/Anomaly_Detection

At Infosys Springboard, I worked on a project focused on unsupervised anomaly detection in healthcare providers. I implemented three machine learning algorithms—Isolation Forest, Elliptic Envelope, and One-Class SVM—as well as a deep learning approach using autoencoders. Additionally, I conducted individual SHAP analysis

Primary LanguageJupyter Notebook

Anomaly_Detection

This Anomaly Detection project which i have done during my tenure at the Infosys Springboard Internship.

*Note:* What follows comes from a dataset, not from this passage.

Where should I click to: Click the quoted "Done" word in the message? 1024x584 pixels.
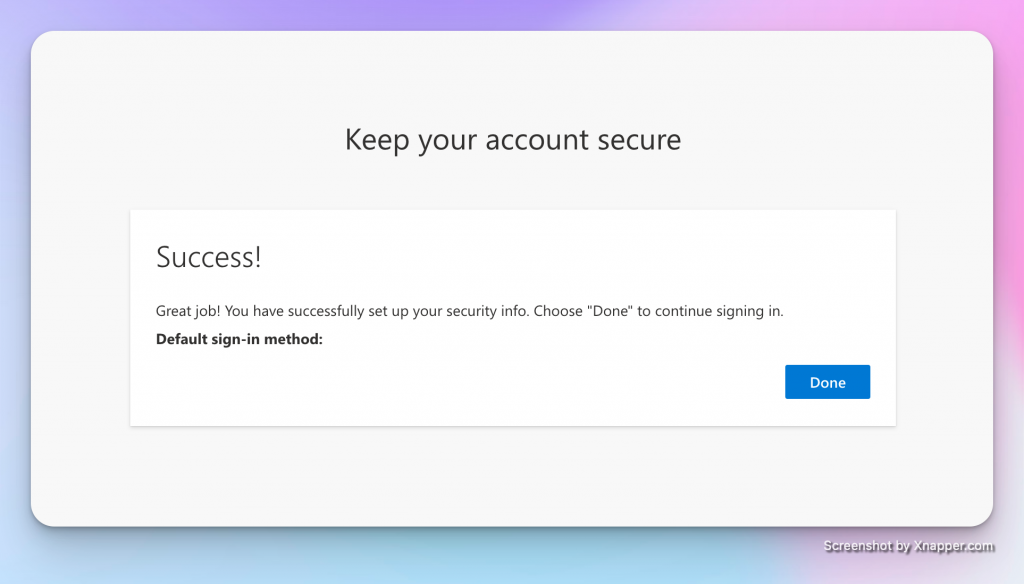(x=610, y=311)
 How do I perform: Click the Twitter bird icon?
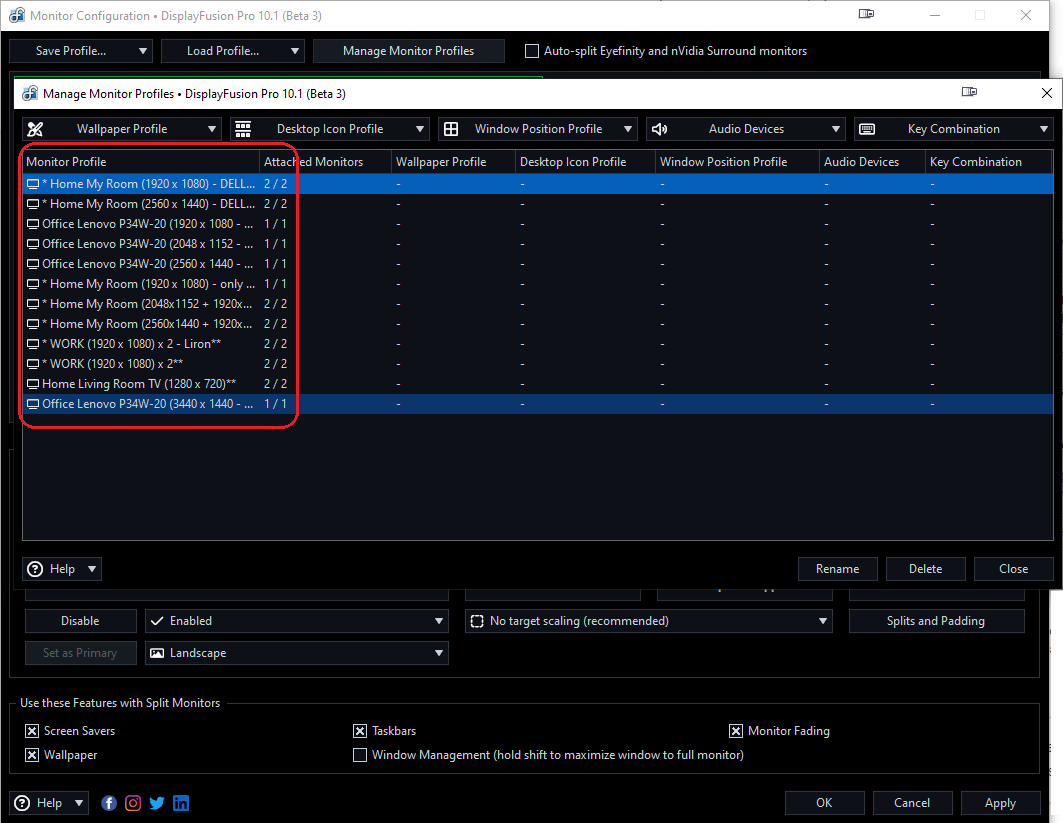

Milestone 1 : EDA & Pre-processing

  • In this milestone have some basic pre-processing of dataset like handling missing values and replacing it with different techniques.
  • Done some visualizations to get better insights of data like univariate and bivariate analysis.

Milestone 2 : Clustering and analysis

  • Used K-means and DBSCAN clustering to analyze the different distinct groups/cluster between data.
  • used different techniques to get optimum no of clusters like Elbow Plot , Variance calculation and others.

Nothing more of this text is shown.